Along with phylogenetic analyses of individual loci, sequence data were concatenated into the six aforementioned datasets (353-42 [44,364 bp], 353-305 [259,895 bp], Borage-149 [196,063 bp], Borage-226 [274,651 bp], B353-191 [240,427 bp], B353-531 [535,758 bp]). Each concatenated dataset was analyzed using MP and ML, with parameters in TNT and IQ-TREE mentioned previously, with one difference for ML analyses. With ML, the data were analyzed as both unpartitioned and partitioned by locus, with the optimal partition determined by analyses in ModelFinder Plus using BIC, Akaike Information Criterion (AIC), and corrected Akaike Information Criterion (AICc). For analyses in IQ-TREE, models of both Gamma rate heterogeneity (TESTMERGE) and FreeRate heterogeneity (MFP+MERGE) were investigated. Collectively, this strategy allowed for an exploration of the sensitivity of the data to different partitioning schemes.
Phylogenetic analyses of paralogues, identified via HybPiper, were conducted with RAxML-NG and IQ-TREE using the aforementioned parameters. Trees from Angiosperms353 paralogues, Borage-specific paralogues, and both together were analyzed in an MSC framework using ASTRAL-Pro (Zhang et al. 2020), an approach similar to ASTRAL that can account for multiple paralogues per species. All trees were compared to identify congruent and incongruent areas of the phylogeny of Boraginaceae. Along with analyses of paralogous loci, three datasets of single-copy loci as identified by HybPiper were constructed: 25 borage-specific loci, 209 Angiosperms353 loci, and 234 for both datasets collectively. These datasets were analyzed in MP and ML frameworks as individual loci and with concatenated datasets. All analyses used the same aforementioned parameters. This strategy was employed to recognize particular evolutionary patterns resolved solely by single-copy orthologues.
To further explore the evolutionary relationships of Boraginaceae, sequence data for 95 species of Boraginales (101 accessions) and 13 outgroup species (14 accessions) from Lamiidae from the Kew Tree of Life Explorer (Baker et al. 2022) and GenBank were accessed.

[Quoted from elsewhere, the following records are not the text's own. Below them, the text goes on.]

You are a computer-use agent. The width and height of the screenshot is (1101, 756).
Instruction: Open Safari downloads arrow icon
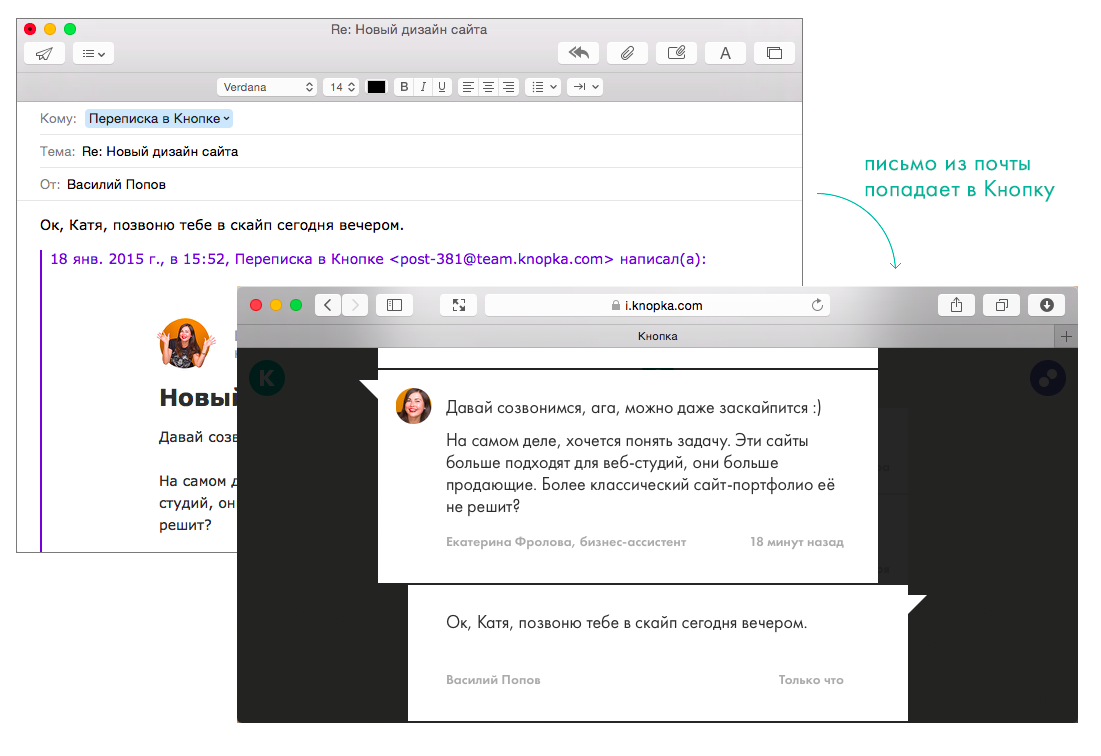point(1046,305)
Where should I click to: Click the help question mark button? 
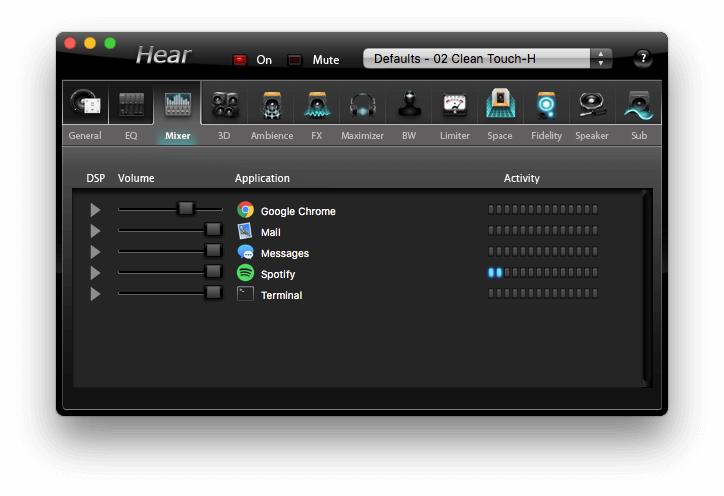click(643, 58)
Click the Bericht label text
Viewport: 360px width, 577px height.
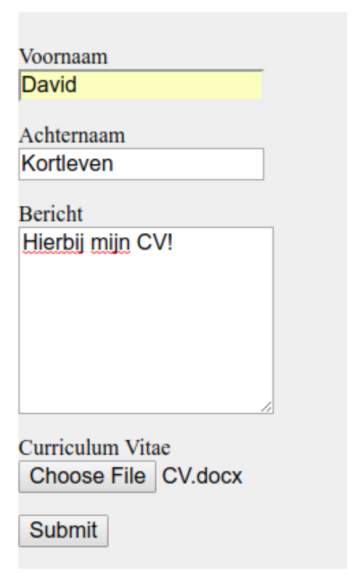(x=51, y=214)
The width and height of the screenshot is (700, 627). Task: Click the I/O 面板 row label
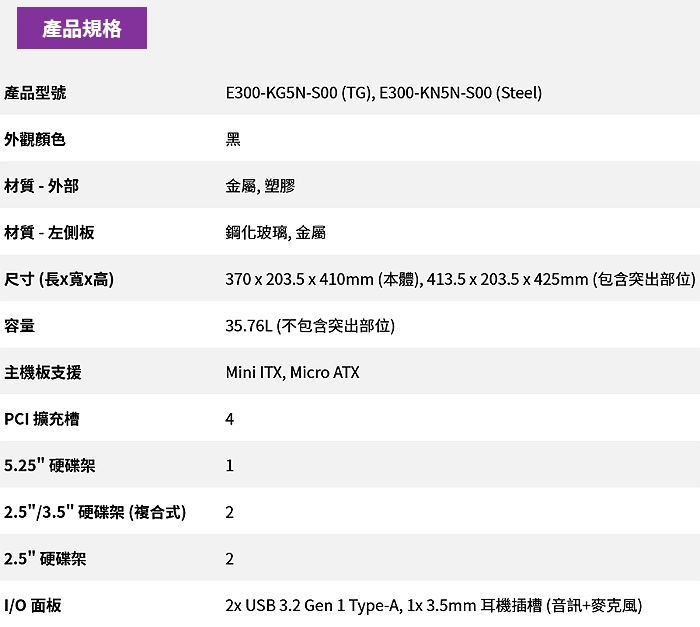(33, 605)
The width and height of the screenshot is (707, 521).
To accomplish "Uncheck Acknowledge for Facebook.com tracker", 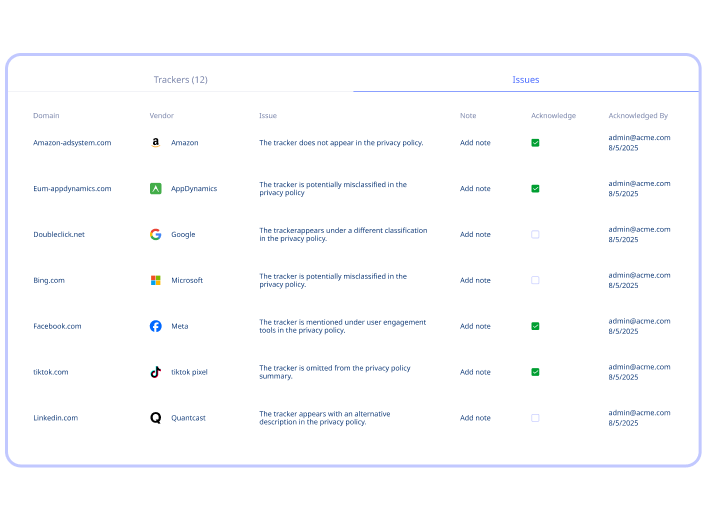I will tap(535, 326).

These species have been enriched for the Angiosperms353 loci. Using the HybPiper parameters described above, sequences were mapped to loci, and DNA sequences were retrieved. The resulting sequences were combined with those from the Angiosperms353 loci from the present study into two different datasets: one with 297 loci that includes at least 100 species and one with all Angiosperms353 loci, which includes loci that can have a much smaller number of species for each locus. With this dataset, MP and ML phylogenetic analyses were conducted as described above using individual genes, concatenated (partitioned and unpartitioned) datasets, and paralogous loci.